(Récits et légendes)
Ivana lui tendit trois grands sacs de toile de lin blanc, qu’il accepta.
Il s’engouffra dans la fissure de la roche en se laissant guider par cette lumière. Il se retourna une fois encore en souriant à cette merveilleuse beauté.
Plus Yannick avançait, plus la fissure se rétrécissait.
Elle semblait s’adapter à la taille des Korrigans. Il remarqua aussi que les sacs qu’ils tenaient à la main, diminuaient. Mais ce que Yannick ne soupçonnait pas encore, c’est que lui aussi perdait peu à peu de sa corpulence.

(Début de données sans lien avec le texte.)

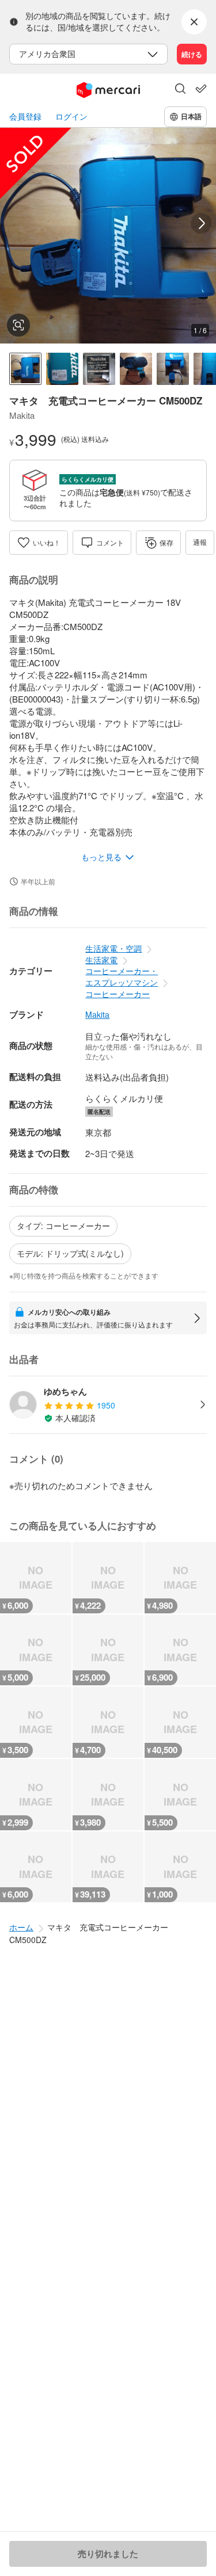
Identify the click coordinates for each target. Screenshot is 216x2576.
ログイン (71, 116)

Il avançait toujours plus profondément et la lumière se faisait plus vive.
Il déboucha enfin dans une première salle.
Tout n’était qu’éclat d’or et de rubis. Yannick se dit que cette salle ressemblait beaucoup à la robe d’Ivana. Elle n’était que beauté et magnificence. Le jeune homme remplit un premier sac, puis il aperçut une autre lueur, bleutée cette fois. Il déposa son premier sac et entra dans la seconde galerie.
Peu à peu les murs suintaient de paillettes saphir. Plus il avançait et plus les pierres précieuses grossissaient. Elles semblaient être enchâssées dans les veines d’argent des parois.

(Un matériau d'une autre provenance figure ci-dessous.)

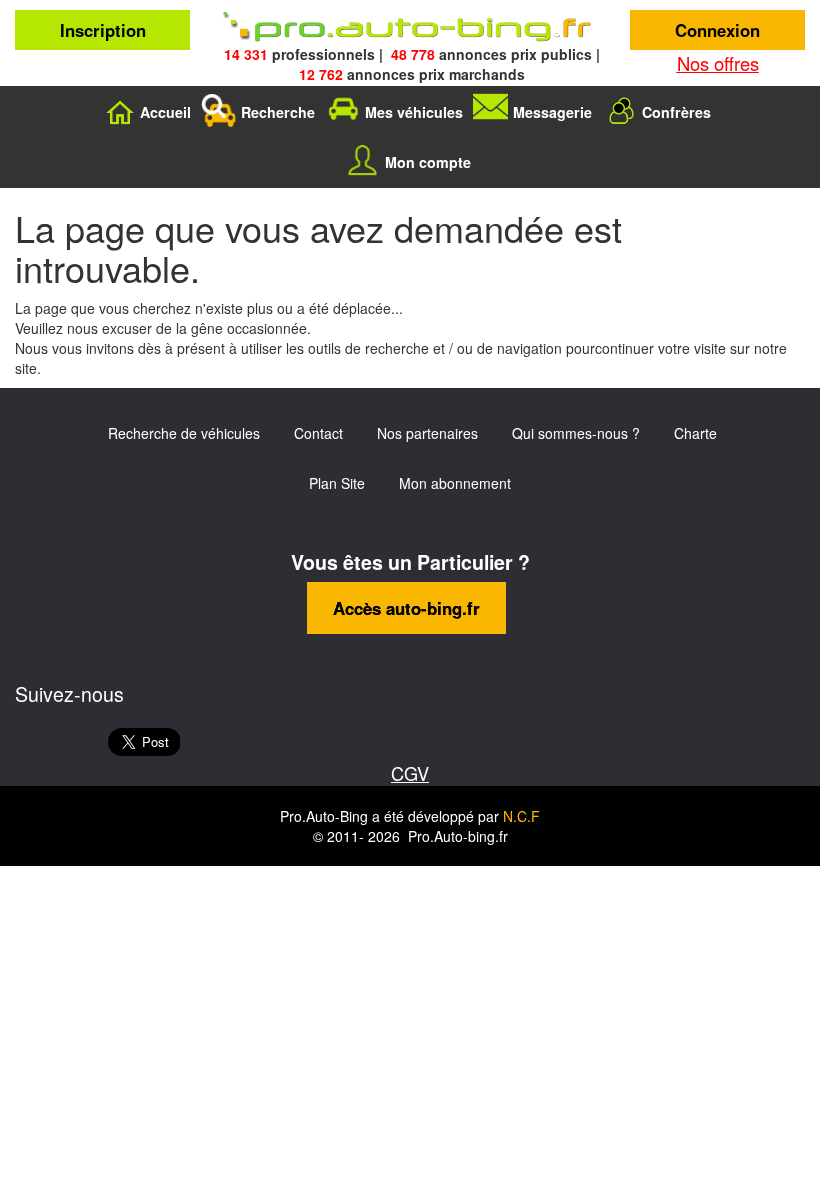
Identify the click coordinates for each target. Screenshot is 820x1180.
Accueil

- C’est magnifique pensa Yannick…Tout aussi bleu que les yeux d’Ivana.
Il prit encore quelques pierres, et lorsque le second sac fut rempli, il distingua une nouvelle lueur. Il posa le sac de saphir et d’argent, et se dirigea vers le fond de la mine.
Ce n’était pas le même genre de lueur. Celle-ci vacillait joyeusement. En progressant prudemment, Yannick entendit comme une musique, puis des rires qui fusaient. Curieux il hâta le pas.

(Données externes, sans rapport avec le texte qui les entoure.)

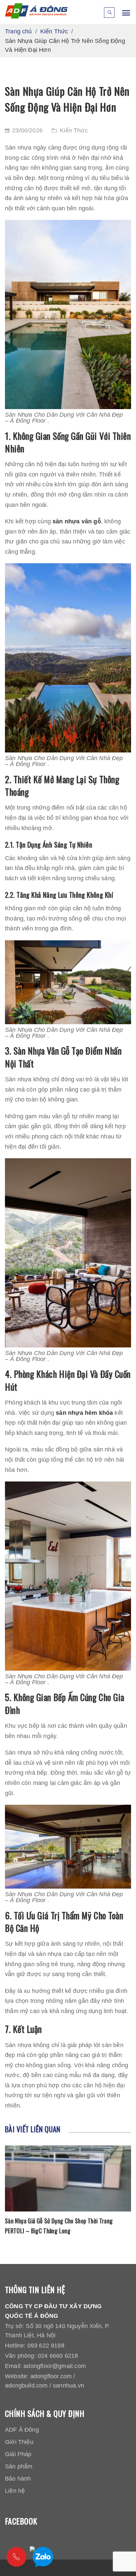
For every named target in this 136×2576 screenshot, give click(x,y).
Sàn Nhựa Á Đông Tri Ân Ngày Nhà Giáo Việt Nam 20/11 (61, 2225)
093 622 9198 (45, 2345)
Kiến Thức (74, 130)
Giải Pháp (18, 2454)
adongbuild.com (26, 2385)
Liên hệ (15, 2491)
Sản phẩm (18, 2466)
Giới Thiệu (19, 2442)
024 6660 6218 (58, 2355)
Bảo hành (18, 2478)
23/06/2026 (27, 130)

Oui, c’était bien un violon qui jouait un air endiablé.
Arrivé à l’entrée de la nouvelle grotte, il fut stupéfait d’apercevoir une bande de joyeux gamins qui faisaient une ronde autour d’un grand feu de joie.
Il ne put retenir un petit cri de surprise, ce qui fit se retourner deux petits danseurs. Ils lui firent signe d’approcher et de se joindre à la farandole. Yannick accepta avec plaisir.
Il oubliait ses soucis et son dur labeur en retrouvant un peu son âme d’enfant au milieu de cette joyeuse bande.
.....Et Yannick dansa, dansa !
Mais tout à coup, au milieu des rires, il cru entendre le son d’une cloche….Mais, les lutins l’entrainèrent, pour un nouveau tour. La cloche se fit à nouveau entendre….
Yannick sembla cette fois sortir de sa douce torpeur.
- Quelle heure est-il à présent, mes amis.
A ces mots les petits Korrigans se mirent à rire presque méchamment.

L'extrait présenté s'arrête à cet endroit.